Amazingly, it appears that a film crew was following Thomason for months and reporting on his climb from the minors to the majors. As John Paschal wrote for Fangraphs back in May 2017: “…his first inning had made for an exciting coda. Sadly, however, the film crew had not reached Veterans Stadium in time to capture Thomason’s performance.”
Why this was Thomason’s only opportunity with the Phillies and in MLB is a bit of a mystery. Converted to a bullpen role for the 1975 season, Thomason allowed just 83 hits over 92 innings split between Double-A and Triple-A. But that would be the last he was heard from in baseball until a brief 1979 comeback.

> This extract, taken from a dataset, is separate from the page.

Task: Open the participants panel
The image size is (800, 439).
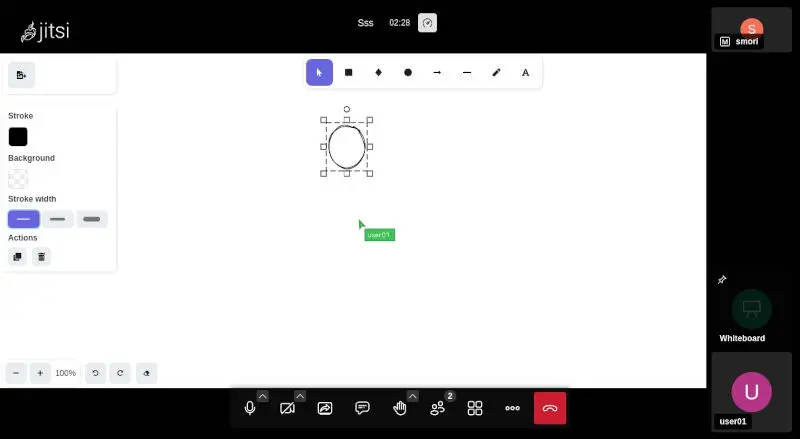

His page at Wikipedia reports that Thomason worked for the South Carolina Tax Commission during that interlude between 1975-79. When he did return at age 30, Thomason made 18 appearances including 11 starts with Double-A Reading, going 6-2 with a 3.60 ERA while allowing 100 hits across 80 innings.
Upon finally retiring after that season, Thomason became the pitching coach for the Phillies minor league club at Spartanburg in 1980. He would then serve as a pitching coach in the Chicago Cubs minor league system from 1981-86 before finally retiring from baseball.
Now at age 71, Thomason works as a sales manager at Fairway Outdoor Advertising in his native South Carolina. He has been with the company for 34 years, ever since leaving baseball.